In the examples you label “silent data corruption” above, no data is lost either. Fixing them may not be as simple as stripping a single character, but it’s still relatively straightforward.
I agree that a potential cause of corruption which tops out at 1 wrong character per file is less serious than one which can yield an arbitrary number of wrong characters. And you’re of course free to see it as too trivial to be called corruption, compared to the other ones. I still try to avoid it though.
(The reverse situation – an initial sequence of b"\xef\xbb\xbf"
which is not intended as a UTF-8 BOM – seems vanishingly unlikely. But from the perspective of ‘we can’t rely on “unlikely”’, I get that utf-8-sig
potentially deleting data (instead of “just” garbling it or erroring out, like the others) feels more problematic.)

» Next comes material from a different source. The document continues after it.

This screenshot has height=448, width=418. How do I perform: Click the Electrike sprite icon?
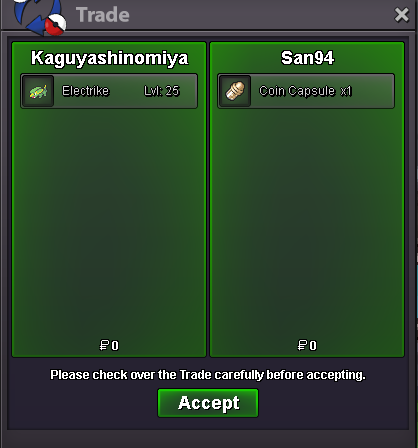38,91
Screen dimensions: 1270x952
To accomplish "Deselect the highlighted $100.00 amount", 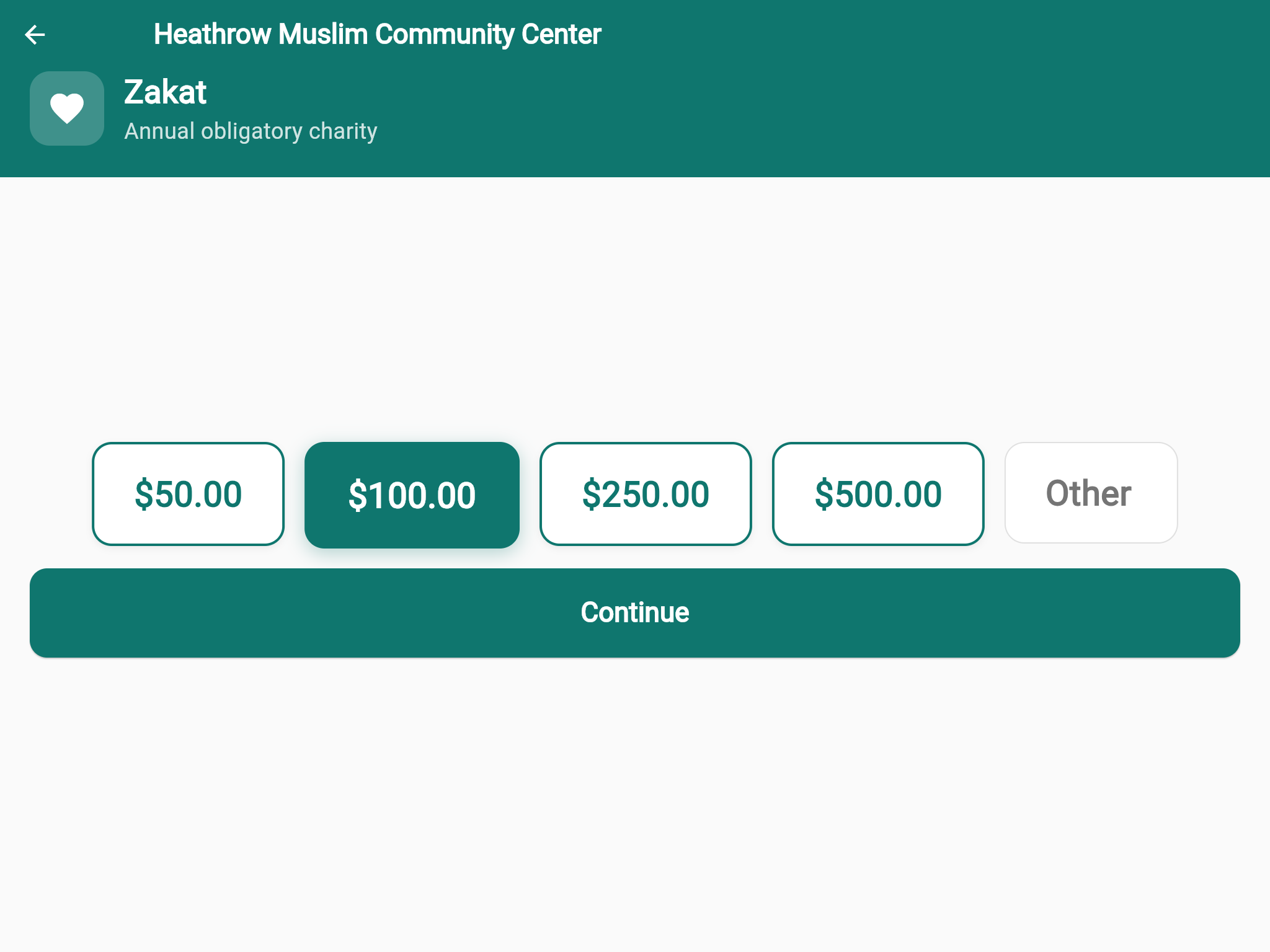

I think much of the difference you’re seeing in your benchmark is caused by utf-8
taking a shortcut through the codecs lookup machinery:
CPython implementation detail: Some common encodings can bypass the codecs lookup machinery to improve performance. These optimization opportunities are only recognized by CPython for a limited set of (case insensitive) aliases: utf-8, utf8, latin-1, latin1, iso-8859-1, iso8859-1, mbcs (Windows only), ascii, us-ascii, utf-16, utf16, utf-32, utf32, and the same using underscores instead of dashes. Using alternative aliases for these encodings may result in slower execution.
See also the following plot, which extends the benchmark to longer strings and more encoding aliases (full notebook here):
U8
is another alias for utf-8
, just one that happens to not take said shortcut. It’s much closer to utf-8-sig
, though there’s still a gap. But AFAICS, utf-8-sig
ultimately delegates to the same codecs.utf_8_decode
as utf-8/U8
(after handling the BOM), so the performance of the decoding itself should be the same.
(U8 + lstrip
corresponds to running bytes.decode("U8").lstrip("\ufeff")
, which is functionally identical to utf-8-sig
, but it comes out much closer to plain U8
. So maybe the gap between U8
and utf-8-sig
could be made smaller?)
(EDIT: That should be removeprefix instead of lstrip of course, lstrip would incorrectly remove repeated occurrences.)
I thought this would be implemented as a single new encoding added to the codecs registry, with encoders from utf_8.py
and decoders from utf_8_sig.py
– a sort of hybrid.
But yeah, saying it out loud, I’m starting to see how while not necessarily technically complicated, it’s also probably not worth going through the community process of considering a Frankenstein codec like this as the default, just for the sake of a legacy/deprecated format.